■ WORK INSTRUCTION ■
Every entry below should be printed exactly.

SOURCE DATA section start

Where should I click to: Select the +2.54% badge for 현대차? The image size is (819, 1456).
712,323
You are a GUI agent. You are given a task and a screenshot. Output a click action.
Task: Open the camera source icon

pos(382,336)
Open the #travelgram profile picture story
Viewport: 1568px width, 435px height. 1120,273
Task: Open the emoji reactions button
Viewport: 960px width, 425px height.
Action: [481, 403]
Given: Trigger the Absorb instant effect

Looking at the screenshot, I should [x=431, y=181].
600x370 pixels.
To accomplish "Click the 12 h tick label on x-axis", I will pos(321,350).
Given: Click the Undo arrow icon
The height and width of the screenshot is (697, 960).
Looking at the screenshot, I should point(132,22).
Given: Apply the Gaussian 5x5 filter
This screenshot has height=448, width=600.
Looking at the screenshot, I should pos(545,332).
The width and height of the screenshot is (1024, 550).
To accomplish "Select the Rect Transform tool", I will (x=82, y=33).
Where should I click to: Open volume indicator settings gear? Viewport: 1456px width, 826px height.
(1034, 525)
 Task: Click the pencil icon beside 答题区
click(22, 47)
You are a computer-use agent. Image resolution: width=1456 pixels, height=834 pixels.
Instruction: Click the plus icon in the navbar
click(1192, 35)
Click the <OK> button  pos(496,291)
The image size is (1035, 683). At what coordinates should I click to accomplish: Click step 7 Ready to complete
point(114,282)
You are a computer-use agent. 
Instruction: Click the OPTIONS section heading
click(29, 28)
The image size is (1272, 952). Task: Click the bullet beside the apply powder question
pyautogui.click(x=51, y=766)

SOURCE DATA section end

■ ANSWER TO THIS PROBLEM ■
Where should I click to: Select the +2.54% badge for 현대차? The image size is (819, 1456).
712,323
You are a GUI agent. You are given a task and a screenshot. Output a click action.
Task: Open the camera source icon

pos(382,336)
Open the #travelgram profile picture story
Viewport: 1568px width, 435px height. 1120,273
Task: Open the emoji reactions button
Viewport: 960px width, 425px height.
Action: [481, 403]
Given: Trigger the Absorb instant effect

Looking at the screenshot, I should [x=431, y=181].
600x370 pixels.
To accomplish "Click the 12 h tick label on x-axis", I will pos(321,350).
Given: Click the Undo arrow icon
The height and width of the screenshot is (697, 960).
Looking at the screenshot, I should point(132,22).
Given: Apply the Gaussian 5x5 filter
This screenshot has height=448, width=600.
Looking at the screenshot, I should pos(545,332).
The width and height of the screenshot is (1024, 550).
To accomplish "Select the Rect Transform tool", I will (x=82, y=33).
Where should I click to: Open volume indicator settings gear? Viewport: 1456px width, 826px height.
(1034, 525)
 Task: Click the pencil icon beside 答题区
click(22, 47)
You are a computer-use agent. Image resolution: width=1456 pixels, height=834 pixels.
Instruction: Click the plus icon in the navbar
click(1192, 35)
Click the <OK> button  pos(496,291)
The image size is (1035, 683). At what coordinates should I click to accomplish: Click step 7 Ready to complete
point(114,282)
You are a computer-use agent. 
Instruction: Click the OPTIONS section heading
click(29, 28)
The image size is (1272, 952). Task: Click the bullet beside the apply powder question
pyautogui.click(x=51, y=766)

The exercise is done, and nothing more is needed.